Item position entries
------------------------
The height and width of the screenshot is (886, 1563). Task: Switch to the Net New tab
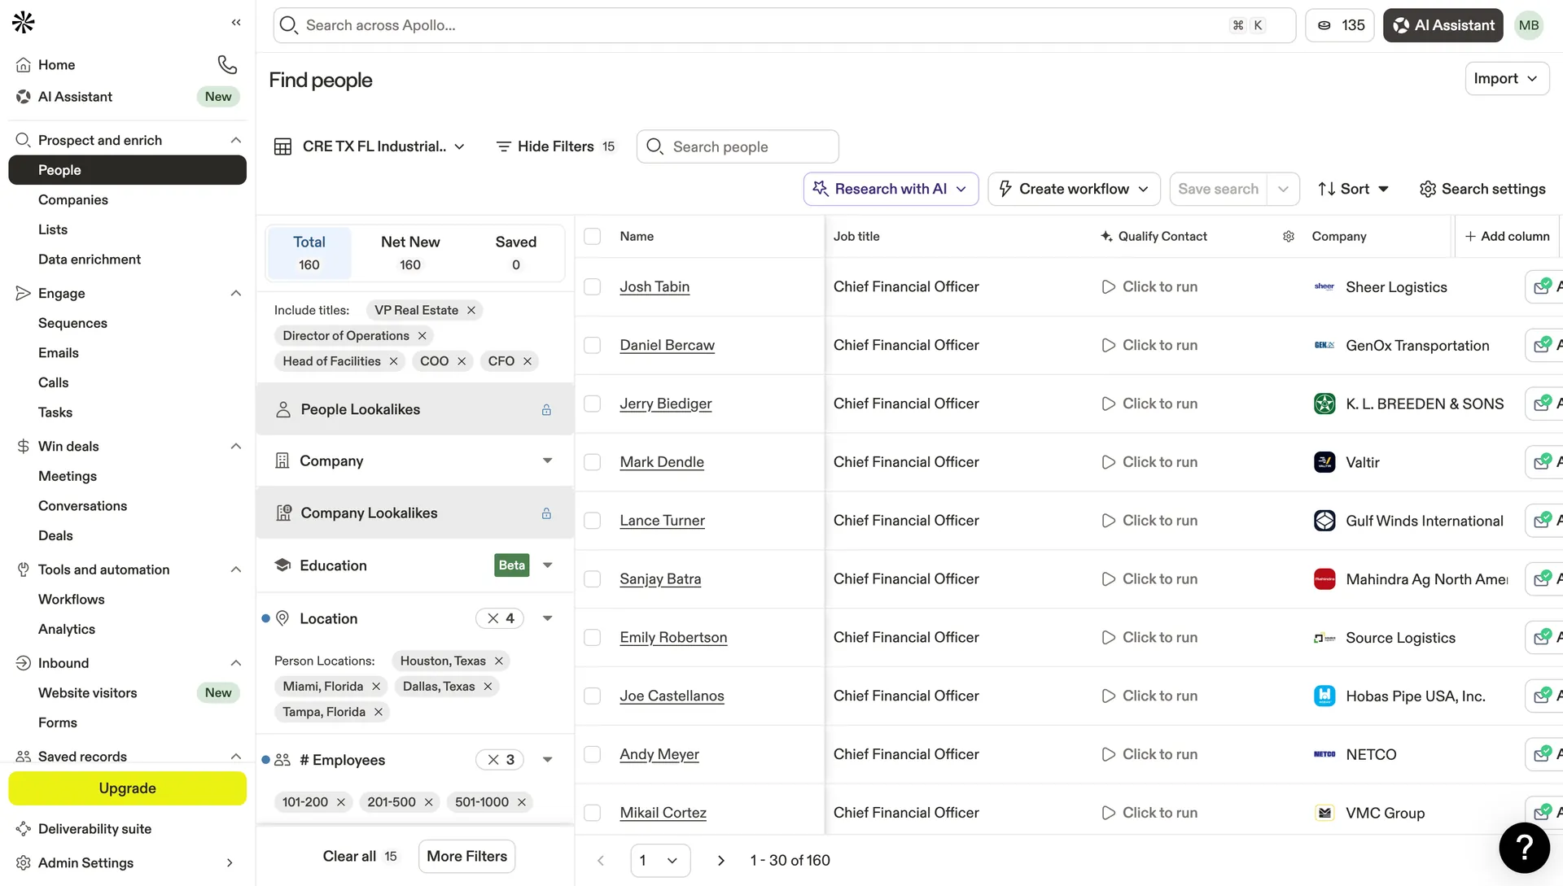pyautogui.click(x=409, y=252)
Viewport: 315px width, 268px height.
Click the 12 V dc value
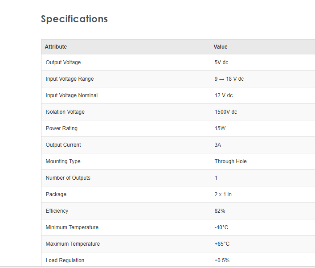click(x=224, y=95)
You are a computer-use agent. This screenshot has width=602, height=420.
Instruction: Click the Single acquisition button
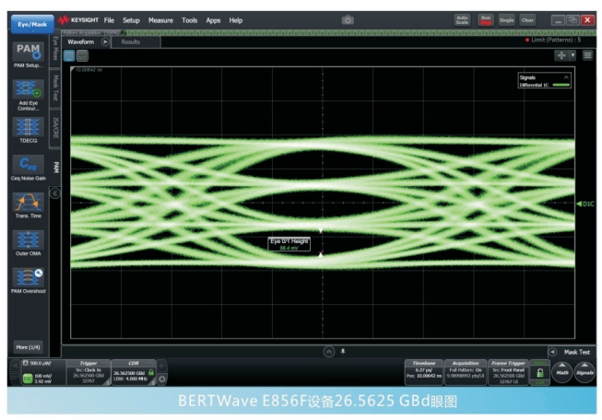pyautogui.click(x=507, y=19)
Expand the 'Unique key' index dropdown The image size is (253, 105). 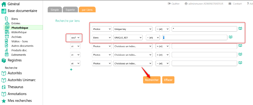coord(133,29)
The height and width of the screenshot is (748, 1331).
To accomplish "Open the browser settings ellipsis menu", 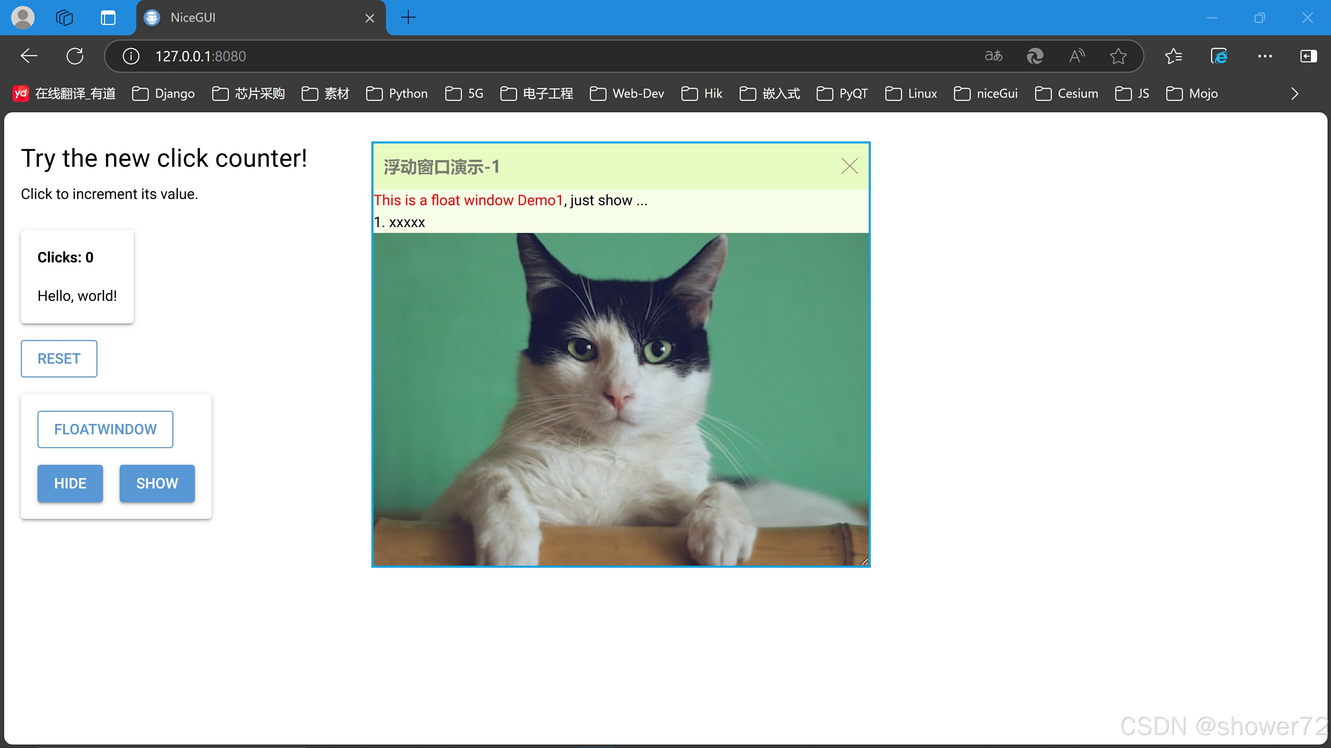I will [x=1264, y=56].
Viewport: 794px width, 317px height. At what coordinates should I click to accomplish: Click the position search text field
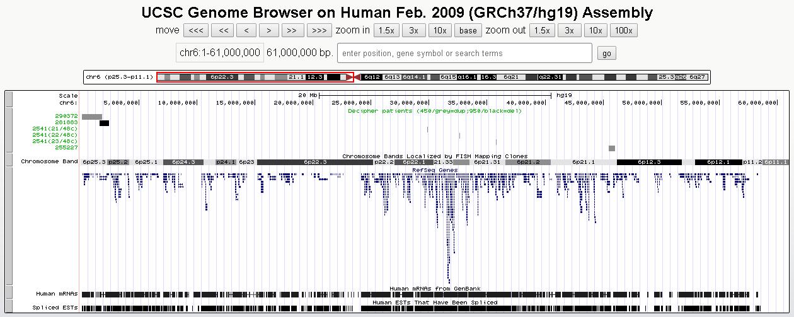tap(464, 54)
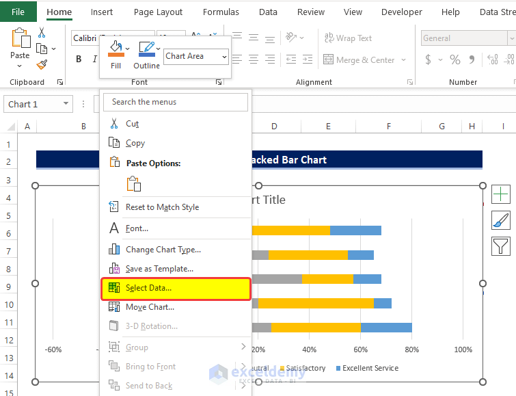Viewport: 516px width, 396px height.
Task: Click the Search the menus field
Action: 176,102
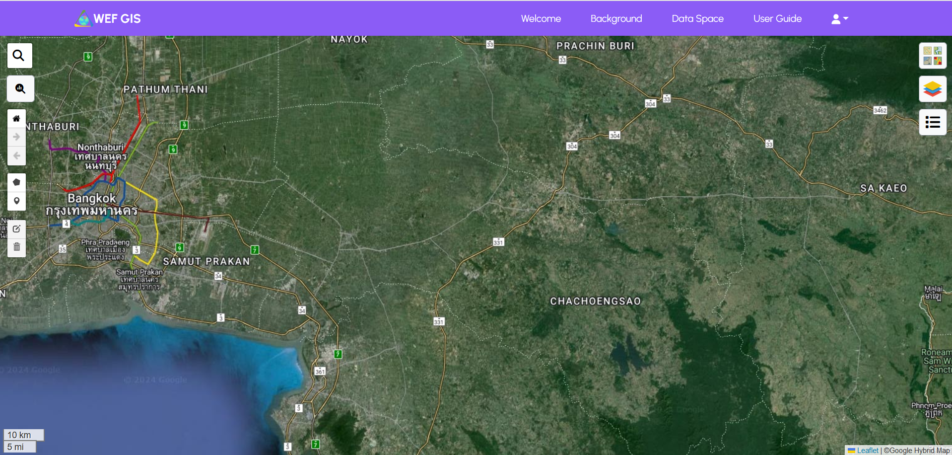Open the data analysis search tool
This screenshot has height=455, width=952.
pos(20,89)
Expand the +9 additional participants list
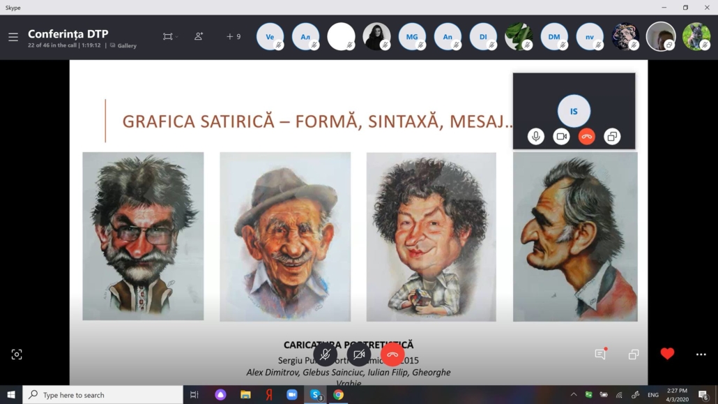 234,36
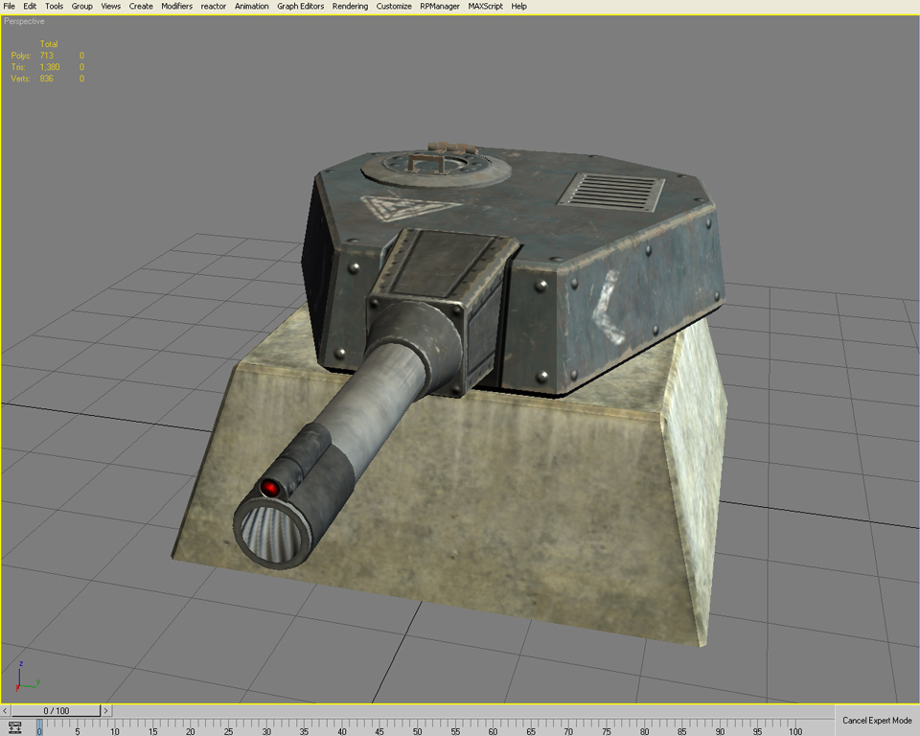
Task: Open the Graph Editors menu
Action: [299, 6]
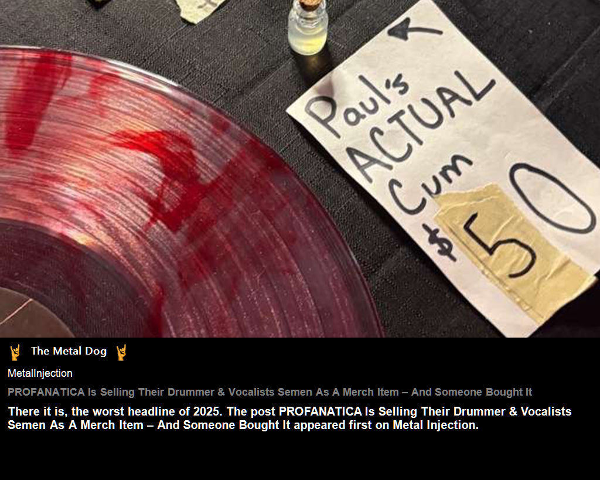Click bold 'PROFANATICA' inside the white summary

[x=321, y=411]
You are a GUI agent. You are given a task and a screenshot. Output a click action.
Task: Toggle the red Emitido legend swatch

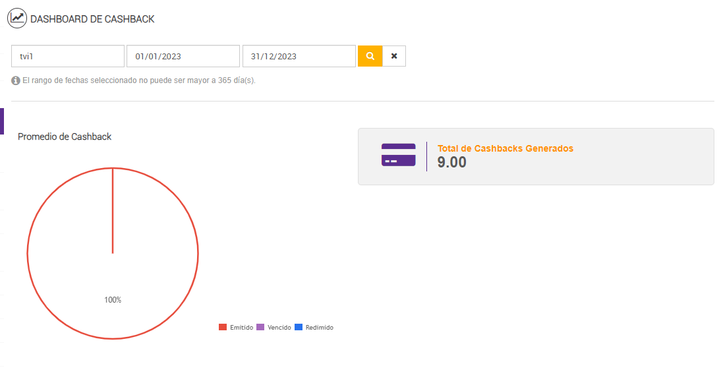click(223, 328)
------------------------
What is expected =>
Pick out every line of the records above that contains the word "agent" and copy each one in full.

Full response =>
You are a computer-use agent. This screenshot has width=602, height=420.
You are a GUI agent. You are given a task and a screenshot. Output a click action.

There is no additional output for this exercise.